Hello. It’s wonderful to see you again and I’m so glad you made it. I need your help.
Today is a bit of a melancholy day. Though the sun is shining and the essence of spring lingers in the air, I can’t fight the onslaught of nostalgia bearing down on me.
I miss my home; not the homes in which we have resided for the last few years, located in various places, but the home that my children remember and grew up in, collecting memories like postcards in their minds. We have been debating whether to move again as purchasing a house is nearly impossible with the high deposits required and no available land to build in our area. I have sat down with the sprogs and asked them what they would like to do as it affects them the most. The majority view another move with as much gusto as they did the previous one. They loved their home and we tore them away from their happy place by selling and moving. Unfortunately it had to be done to cleanse the palate financially. Now that we are on stronger footing, the options are still not open to us and it is frustrating to wait another year for things to change.
I miss the smell of my roses in my back garden and the way the bulbs pushed up unexpectedly from various hiding places, displaying their beauty from beyond the obvious. I loved the freedom to plant new flowers each year and the prospect of fruit from our cherry tree and pear tree. I miss creating our version of utopia in our little garden of Eden each summer with our own pool, relaxing tents serviced (by me) with iced drinks and fresh towels to lounge on whilst enjoying the birds and the blue sky above. You might ask what is stopping us from reliving these glorious moments in our current abode. Well, the garden is extremely small (postage stamps laugh at its size) and it slopes like a lob-sided dinosaur’s back, so it is impossible to fit any type of fun equipment for the sprogs, let alone plant anything in the wilderness that is called the end of the garden. I’m sure things might have gone there in the past, to die! Even the cats don’t want to use it for their ablutions, which says a lot. My cats have low standards.

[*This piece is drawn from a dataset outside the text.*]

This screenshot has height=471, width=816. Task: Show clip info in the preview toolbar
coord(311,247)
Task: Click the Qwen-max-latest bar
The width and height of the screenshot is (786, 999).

The biggest issue is the dog. He’s afraid to go out there. At night, we are forced to open the front door and allow him to relieve himself on the stony front garden (reminiscent of a beautiful Mars garden: all crumbly rocks and uneven stones that ignite during the hottest part of the day). He risks his feet on those jagged edges rather than facing the prospect of visiting the place we now refer to as hell’s backyard. At first, it was amusing to watch him stand by the sliding doors, eyes focused on something we couldn’t see that obviously caught his attention. Then, after an hour of freezing in the living room, we would push him out, hoping he would get the hint and just go. Instead, he would scuttle into an alcove near the door and wait, the whites of his eyes glowing in fear, until we slid the door open again and allowed him back in.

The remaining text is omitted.